Von Heidi Thiemann 08.06.2014, 12:19
Schwester Magdalena Freytag ist seit 50 Jahren Diakonisse.
Schwester Magdalena Freytag ist seit 50 Jahren Diakonisse. Sebastian Lizenz

Dessau/MZ - „Wir waren in unserem Beruf etwas Besonderes“, sagt Schwester Magdalena. Heute ist eine wie sie eine Ausnahme. Eine Diakonisse - erkenntlich an ihrer Tracht mit Haube, Kleid und Kreuz. Frauen, die Krankenhäusern einst ihren Namen gaben und dort Dienst taten. Denn eine Diakonissenschwesternschaft war es, mit der 1894 die Anhaltische Diakonissenanstalt (Ada) in Dessau gegründet wurde in dem Auftrag, „Christus in den Kranken, den Alten und den Kindern zu dienen“. Schwester Magdalena macht dies seit einem halben Jahrhundert.

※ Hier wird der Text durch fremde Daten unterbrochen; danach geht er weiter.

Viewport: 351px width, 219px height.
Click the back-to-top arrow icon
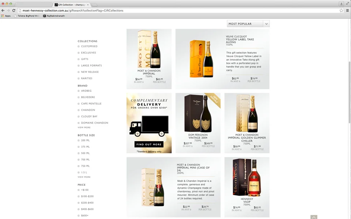click(314, 217)
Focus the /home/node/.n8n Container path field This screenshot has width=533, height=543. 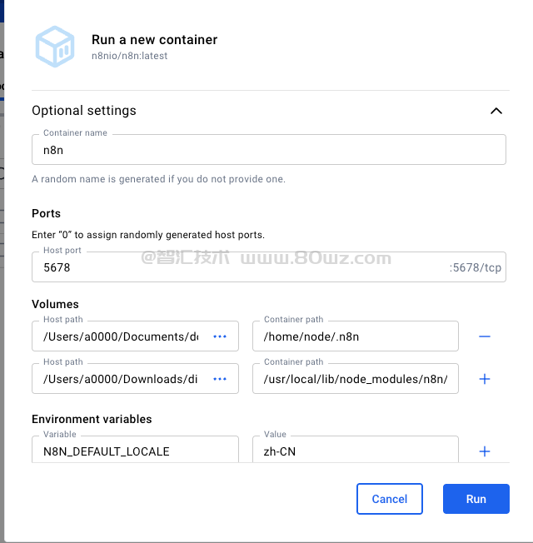pyautogui.click(x=355, y=336)
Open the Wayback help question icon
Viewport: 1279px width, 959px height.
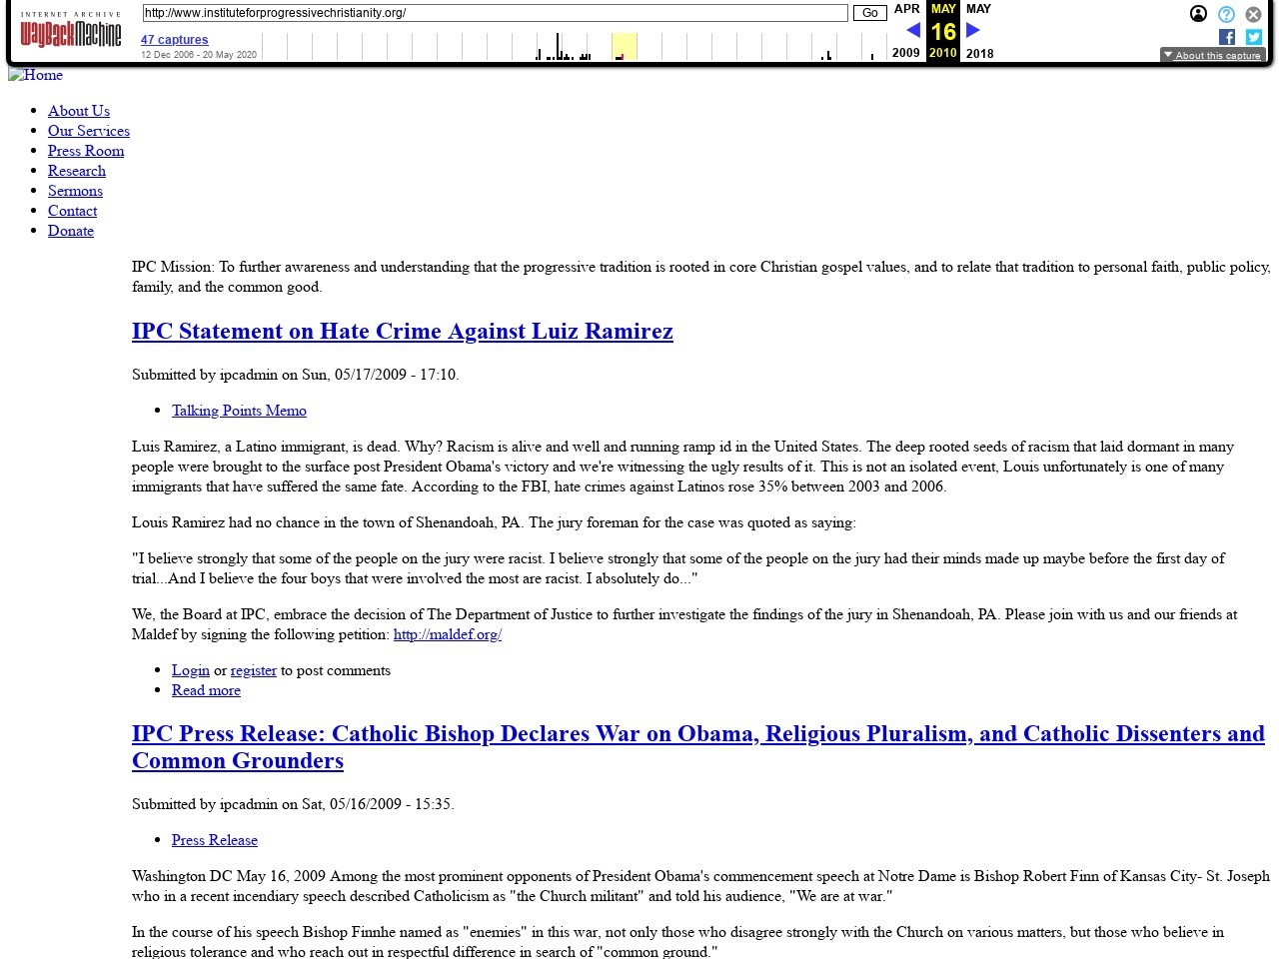[x=1226, y=14]
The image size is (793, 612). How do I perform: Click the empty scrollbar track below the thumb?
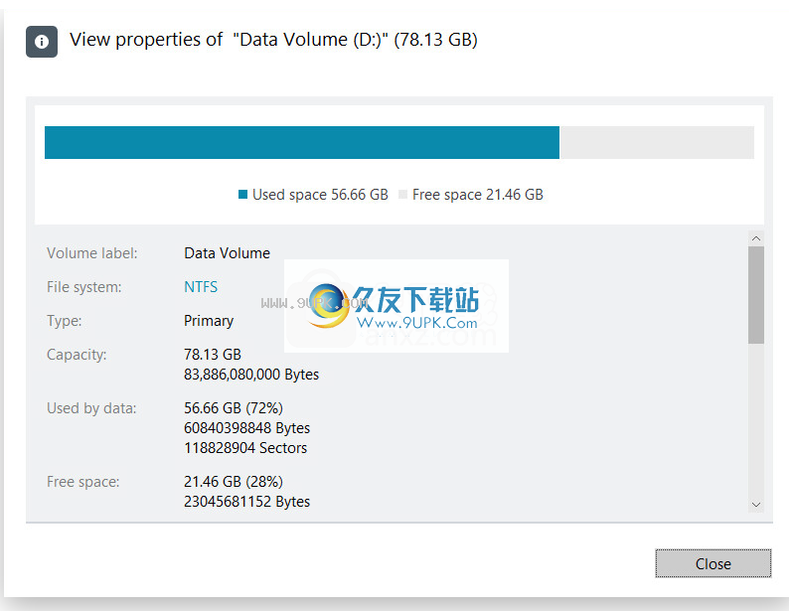pyautogui.click(x=756, y=420)
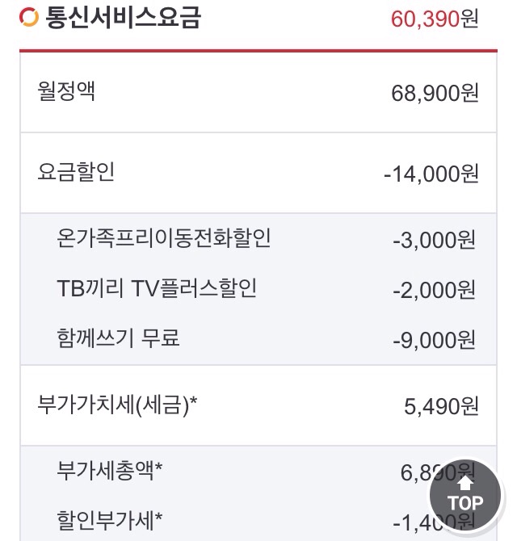Image resolution: width=517 pixels, height=541 pixels.
Task: Click the -3,000원 discount value
Action: pos(435,240)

In einem sehr musikalischen Elternhaus ist Magdalena Freytag aufgewachsen zusammen mit acht Geschwistern. In Groß Santersleben bei Haldensleben haben ihr Vater, ein Pfarrer, und die Mutter ihr das Rüstzeug für das Leben mitgegeben und sie stets erleben lassen, „dass man füreinander da ist“. Wegbegleitend und -führend, erzählt die 78-Jährige, waren viele Erlebnisse in der Familie, wie auch ein Unglück im Jahr 1946. „Wir haben meinen Bruder im Sterben begleitet.“ Das, stellt sie fest, habe sie geprägt auf ihrem Lebensweg.

Mit 15 Jahren nach Dessau

15 Jahre alt war sie, als sie ins Diakonissenkrankenhaus nach Dessau kam, denn der Weg auf die Oberschule war der Pfarrerstochter verwehrt. „Sehr bald habe ich mich entschlossen, in die Schwesternschaft einzutreten“, erzählt sie. 1954 war es soweit. Denn erst mit 18 Jahren konnte sie ihre Ausbildung beginnen. Kirchenmusikalisch geschult wurde die begeisterte Orgelspielerin in Halberstadt, die Ausbildung in der Krankenpflege wurde in Ludwigslust vermittelt. „Was mich in dieser Zeit geprägt hat“, blickt sie zurück, „war das Internatsleben.“ Hier wurde Gemeinschaftssinn entwickelt, gemeinsam geistiges Leben gepflegt. „Wir haben uns gegenseitig ergänzt und voneinander gelernt.“

Ihren Entschluss nie in Frage gestellt

Ihren Entschluss, Diakonisse zu werden - und damit Teil der Glaubens-, Dienst- und Lebensgemeinschaft -, hatte das junge Mädchen nie in Zweifel gezogen, nie in Frage gestellt. „Man spürt, dass man geführt wird“, blickt sie zufrieden zurück auf die Probezeit als Novizin und schließlich auf die Einsegnung als Diakonisse. Mit zwei Bussen, staunt sie selbst, wurden die Diakonissen anlässlich dessen zur Johanniskirche gebracht. Die Frauen in ihrer Tracht waren etwas ganz Normales im Stadtbild und keine Seltenheit wie heute.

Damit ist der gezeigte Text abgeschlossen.